La Vieja knows this story. And so she stands at her perch searching in all the directions, seeking water as the fires spring up everywhere around her, feeding on the trees.

 

Literature of Restoration and La Vieja: "Chapter 7"

As a young writer and teacher of creative writing in the 60s, I was seeking forms to align with the emerging consciousness of the times.  The protagonist of my second novel, This Rough Beast, was a Lion who had escaped from a suburban zoo. I followed her as she tried to hide and make her way to some semblance of wilderness and safety in the American suburb where she had been held captive.  My intention was to render her inner concerns, thoughts, responses, and the intelligence of her feelings. It didn’t occur to me that she was an unusual choice for a central character and, indeed, the humans in the text were peripheral and mentioned only because of the actions they took against her. In fact, a lion had escaped from Jungleland in Southern California and another lion had escaped from a midwestern zoo, and school children had been bused in to enjoy the hunt. I was horrified by events reminiscent of the crowds in past centuries gathered to watch beheadings. This sheer brutality demanded I write the book, identifying with the Lion. 

After I had finished writing, This Rough Beast, I reached an impasse. I couldn’t find the next book. Despairing, I turned to Anais Nin for help. I had been given a copy of Cities of the Interior, published by Alan Swallow and having been equally astounded by Collage, trusted I could come to her with my dilemma. We had become friends, literature was our focus, and I wanted to learn from her.  She was gently amused by my plight. “A novel is simple,” she said, “you start with a dream and end with a dream and then just fill in the middle.” I already knew dreams were to be taken seriously, and not only psychologically, but as carriers of greater vision. I immediately started to write, Flying with a Rock, the third of four novels to remain in the drawer while I mastered the craft to my own satisfaction.  The title of the book comes from a line in The Teachings of Don Juan, by Carlos Castenada. At the request of my dear friend, anthropologist, Barbara Myerhoff, Peyote Hunt and Number Our Days I had given the manuscript to Anais Nin, who became instrumental in the publication of Carlos’ first book. We were all recognizing wisdom traditions older than, beyond, the conventions of Western culture. 

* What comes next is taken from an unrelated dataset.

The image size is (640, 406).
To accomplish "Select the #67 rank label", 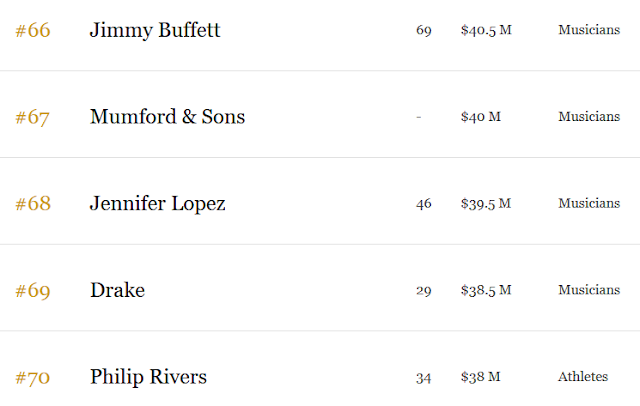I will [x=33, y=117].
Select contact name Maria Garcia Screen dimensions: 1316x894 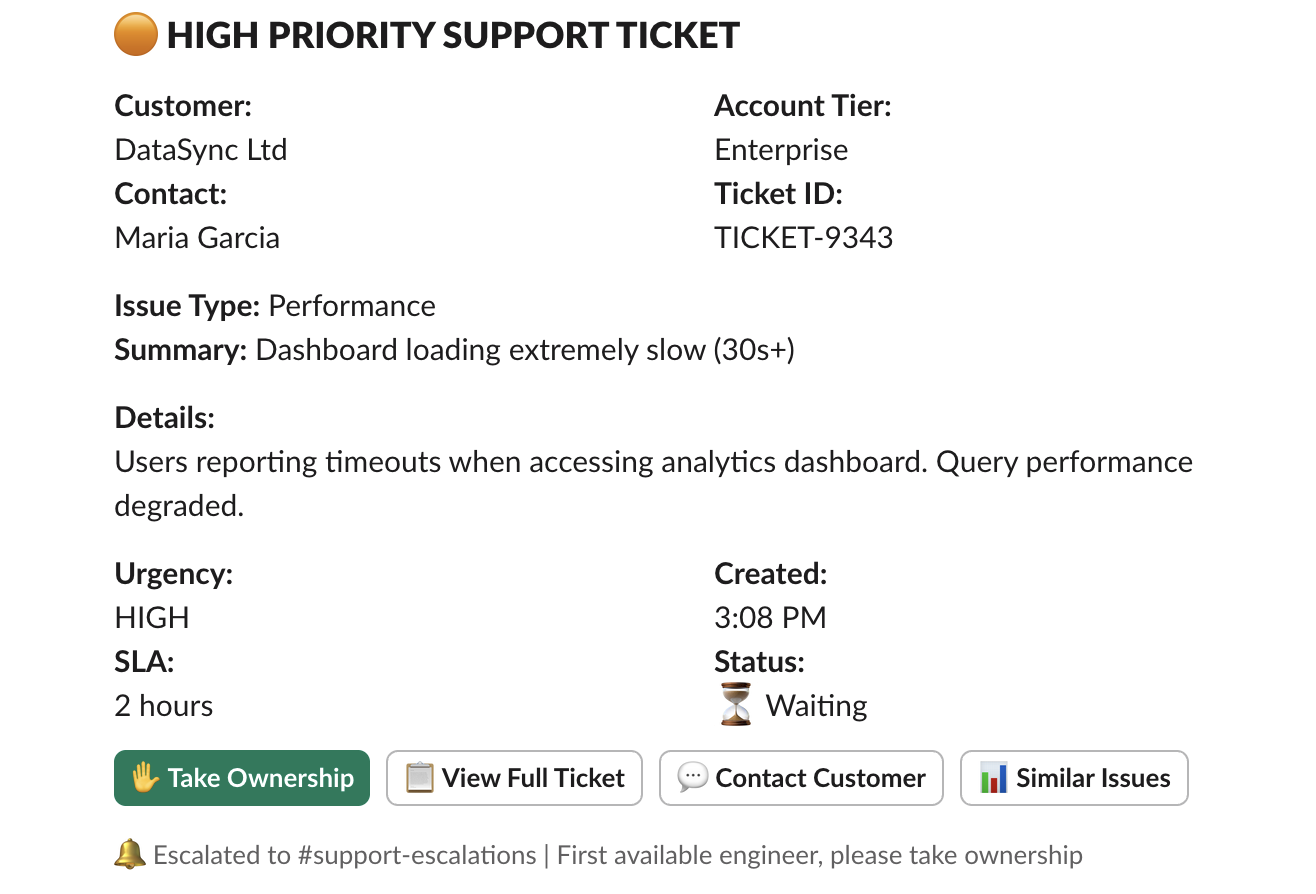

In 1987, I journeyed with journalist and human rights activist Victor Perrera and Morena Monteforte to meet her Mayan mother at Lake Atitlan in Guatemala. In this section from La Negra y Blanca, the character, Doña Vida, like her real counterpart had refused to marry Morena’s father, then a young man who became the renowned writer and former Vice President of Guatemala, Mario Monteforte Toledo, because he would not relinquish his urban Ladino life for her Indigenous ways.  The challenge in writing of this was to document the real events – from what may have been an attempt on Victor’s life that culminated in an entirely debilitating stroke because of his writing about the governments’ murder of the Maya, to Monteforte-Toledo’s kidnapping his infant daughter – while expanding the historic to include the various worlds and perspectives which intersected in each moment. 

Similarly, the Bear, his sensibility and perception are central to the section from La Vieja: A Journal of Fire,  as I believe it is the writer’s responsibility to go beyond the limits of culture and even human thought, to attempt to perceive the real heart and intelligence of the other beings who share this planet with us, or to investigate the joint revelations of astrophysics and inner vision that, for example time and space merge and intersect in the ways, let’s say, we probe the dark matter of the universe which also lies beyond our understanding. Even as La Vieja is concerned with the real fires we are setting that threaten all life on the planet, the book also asserts that the Imagination is a real world, or perhaps, more accurately, is the real world. 

Different minds, different intelligences, different realities, require different forms, language, stories with which to explore and reveal their natures.  I pray we find them so we can live harmoniously in this complex and mysterious cosmos.